Set down, please, exactly the lines below that run from the line with "Task: Open the ESET Internet Security link" to the line with "Viewport: 1539px width, 655px height.", both lines included.

(MATERIAL PROVIDED Opens)

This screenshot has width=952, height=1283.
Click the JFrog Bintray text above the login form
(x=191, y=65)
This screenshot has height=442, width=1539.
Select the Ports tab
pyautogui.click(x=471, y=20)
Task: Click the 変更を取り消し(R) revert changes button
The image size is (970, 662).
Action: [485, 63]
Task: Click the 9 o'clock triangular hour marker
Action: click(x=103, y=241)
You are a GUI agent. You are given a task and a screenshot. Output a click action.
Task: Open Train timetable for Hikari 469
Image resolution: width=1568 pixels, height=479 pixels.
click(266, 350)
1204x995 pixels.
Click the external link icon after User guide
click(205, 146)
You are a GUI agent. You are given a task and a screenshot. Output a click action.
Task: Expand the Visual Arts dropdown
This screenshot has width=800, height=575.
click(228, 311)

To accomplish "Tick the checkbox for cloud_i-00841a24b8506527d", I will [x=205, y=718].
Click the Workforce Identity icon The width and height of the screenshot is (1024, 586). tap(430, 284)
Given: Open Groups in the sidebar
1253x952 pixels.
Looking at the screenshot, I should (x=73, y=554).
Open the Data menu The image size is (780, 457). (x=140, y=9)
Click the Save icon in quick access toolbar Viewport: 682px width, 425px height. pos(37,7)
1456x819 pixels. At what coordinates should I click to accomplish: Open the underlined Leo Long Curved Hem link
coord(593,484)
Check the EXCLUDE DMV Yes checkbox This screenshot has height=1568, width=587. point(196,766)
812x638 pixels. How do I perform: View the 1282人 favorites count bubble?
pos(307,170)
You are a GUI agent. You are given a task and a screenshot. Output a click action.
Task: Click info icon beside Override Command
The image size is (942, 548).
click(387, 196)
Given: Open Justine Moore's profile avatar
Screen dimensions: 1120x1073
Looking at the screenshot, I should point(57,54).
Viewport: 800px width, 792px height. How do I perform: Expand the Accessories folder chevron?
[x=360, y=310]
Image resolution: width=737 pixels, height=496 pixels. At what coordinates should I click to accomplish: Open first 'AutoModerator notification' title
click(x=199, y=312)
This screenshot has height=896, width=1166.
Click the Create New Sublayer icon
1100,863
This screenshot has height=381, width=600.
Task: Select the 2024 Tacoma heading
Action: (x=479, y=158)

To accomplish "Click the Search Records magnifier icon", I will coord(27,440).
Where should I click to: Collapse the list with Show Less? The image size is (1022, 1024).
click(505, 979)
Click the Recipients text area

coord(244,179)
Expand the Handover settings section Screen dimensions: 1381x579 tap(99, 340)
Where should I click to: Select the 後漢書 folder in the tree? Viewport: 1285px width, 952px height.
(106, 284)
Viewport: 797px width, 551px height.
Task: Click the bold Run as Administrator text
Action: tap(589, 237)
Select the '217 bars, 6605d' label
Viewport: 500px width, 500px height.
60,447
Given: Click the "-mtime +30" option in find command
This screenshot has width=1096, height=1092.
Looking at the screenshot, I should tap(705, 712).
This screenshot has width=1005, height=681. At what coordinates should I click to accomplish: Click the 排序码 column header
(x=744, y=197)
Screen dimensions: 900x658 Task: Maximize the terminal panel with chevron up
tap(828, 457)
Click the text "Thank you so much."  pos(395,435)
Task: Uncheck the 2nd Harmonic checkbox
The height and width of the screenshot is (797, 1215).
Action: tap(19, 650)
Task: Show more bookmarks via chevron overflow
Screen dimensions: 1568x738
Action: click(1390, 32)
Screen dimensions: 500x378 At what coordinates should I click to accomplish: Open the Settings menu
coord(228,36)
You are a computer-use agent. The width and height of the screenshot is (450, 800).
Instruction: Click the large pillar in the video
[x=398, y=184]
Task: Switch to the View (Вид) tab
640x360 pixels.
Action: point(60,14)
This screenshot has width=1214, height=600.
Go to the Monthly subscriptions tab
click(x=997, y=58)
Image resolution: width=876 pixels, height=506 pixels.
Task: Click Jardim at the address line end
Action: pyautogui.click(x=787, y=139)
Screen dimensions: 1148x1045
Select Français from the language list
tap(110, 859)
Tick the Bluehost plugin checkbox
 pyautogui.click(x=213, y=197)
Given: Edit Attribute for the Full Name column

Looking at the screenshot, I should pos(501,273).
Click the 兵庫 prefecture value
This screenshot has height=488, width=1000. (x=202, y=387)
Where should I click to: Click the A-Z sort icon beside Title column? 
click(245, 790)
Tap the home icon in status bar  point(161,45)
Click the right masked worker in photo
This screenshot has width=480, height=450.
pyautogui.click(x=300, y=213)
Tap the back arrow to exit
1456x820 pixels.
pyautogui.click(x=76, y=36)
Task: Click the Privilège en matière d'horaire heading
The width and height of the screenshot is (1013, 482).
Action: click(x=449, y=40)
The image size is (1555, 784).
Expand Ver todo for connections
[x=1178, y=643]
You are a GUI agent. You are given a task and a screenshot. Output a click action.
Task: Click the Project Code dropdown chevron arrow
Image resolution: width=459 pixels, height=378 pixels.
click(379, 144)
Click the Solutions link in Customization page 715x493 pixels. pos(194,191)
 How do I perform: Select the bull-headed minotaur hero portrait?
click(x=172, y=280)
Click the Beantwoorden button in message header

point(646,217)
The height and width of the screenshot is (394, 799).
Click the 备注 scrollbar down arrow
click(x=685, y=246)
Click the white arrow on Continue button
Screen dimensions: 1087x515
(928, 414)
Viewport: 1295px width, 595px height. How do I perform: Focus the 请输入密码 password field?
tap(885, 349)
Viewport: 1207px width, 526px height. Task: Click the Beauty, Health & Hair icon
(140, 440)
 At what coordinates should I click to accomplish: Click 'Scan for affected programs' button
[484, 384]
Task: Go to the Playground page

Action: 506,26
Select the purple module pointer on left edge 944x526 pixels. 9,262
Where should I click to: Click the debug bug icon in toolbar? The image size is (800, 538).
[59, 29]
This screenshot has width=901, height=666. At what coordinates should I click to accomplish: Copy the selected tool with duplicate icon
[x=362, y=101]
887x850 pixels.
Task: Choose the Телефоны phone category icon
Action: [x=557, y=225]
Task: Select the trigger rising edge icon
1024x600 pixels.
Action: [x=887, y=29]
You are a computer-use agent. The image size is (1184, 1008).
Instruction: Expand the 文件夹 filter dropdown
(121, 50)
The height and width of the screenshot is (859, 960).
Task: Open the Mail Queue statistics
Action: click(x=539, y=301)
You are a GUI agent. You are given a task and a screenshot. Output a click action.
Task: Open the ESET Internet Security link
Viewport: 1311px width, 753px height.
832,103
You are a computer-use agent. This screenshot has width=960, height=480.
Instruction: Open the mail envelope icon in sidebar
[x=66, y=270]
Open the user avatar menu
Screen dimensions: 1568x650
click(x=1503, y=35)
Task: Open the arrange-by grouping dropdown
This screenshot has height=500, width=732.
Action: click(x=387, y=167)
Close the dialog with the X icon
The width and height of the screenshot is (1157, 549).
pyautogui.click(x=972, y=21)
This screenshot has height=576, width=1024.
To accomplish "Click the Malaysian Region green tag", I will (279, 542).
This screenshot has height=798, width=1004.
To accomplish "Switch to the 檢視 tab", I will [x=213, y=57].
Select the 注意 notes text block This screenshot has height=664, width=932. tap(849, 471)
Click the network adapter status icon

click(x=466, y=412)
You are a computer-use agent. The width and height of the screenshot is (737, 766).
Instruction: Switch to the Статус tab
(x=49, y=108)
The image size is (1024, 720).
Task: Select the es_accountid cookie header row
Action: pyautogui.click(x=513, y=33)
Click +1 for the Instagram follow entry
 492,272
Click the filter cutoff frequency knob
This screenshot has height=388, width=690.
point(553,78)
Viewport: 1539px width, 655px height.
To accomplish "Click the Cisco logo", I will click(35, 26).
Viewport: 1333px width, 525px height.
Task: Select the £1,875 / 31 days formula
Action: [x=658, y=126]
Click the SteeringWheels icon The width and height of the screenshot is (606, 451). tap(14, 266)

(MATERIAL PROVIDED Closes)

EXERCISE RESULT:
Task: Open the ESET Internet Security link
Viewport: 1311px width, 753px height.
832,103
You are a computer-use agent. This screenshot has width=960, height=480.
Instruction: Open the mail envelope icon in sidebar
[x=66, y=270]
Open the user avatar menu
Screen dimensions: 1568x650
click(x=1503, y=35)
Task: Open the arrange-by grouping dropdown
This screenshot has height=500, width=732.
Action: click(x=387, y=167)
Close the dialog with the X icon
The width and height of the screenshot is (1157, 549).
pyautogui.click(x=972, y=21)
This screenshot has height=576, width=1024.
To accomplish "Click the Malaysian Region green tag", I will (279, 542).
This screenshot has height=798, width=1004.
To accomplish "Switch to the 檢視 tab", I will [x=213, y=57].
Select the 注意 notes text block This screenshot has height=664, width=932. tap(849, 471)
Click the network adapter status icon

click(x=466, y=412)
You are a computer-use agent. The width and height of the screenshot is (737, 766).
Instruction: Switch to the Статус tab
(x=49, y=108)
The image size is (1024, 720).
Task: Select the es_accountid cookie header row
Action: pyautogui.click(x=513, y=33)
Click +1 for the Instagram follow entry
 492,272
Click the filter cutoff frequency knob
This screenshot has height=388, width=690.
point(553,78)
Viewport: 1539px width, 655px height.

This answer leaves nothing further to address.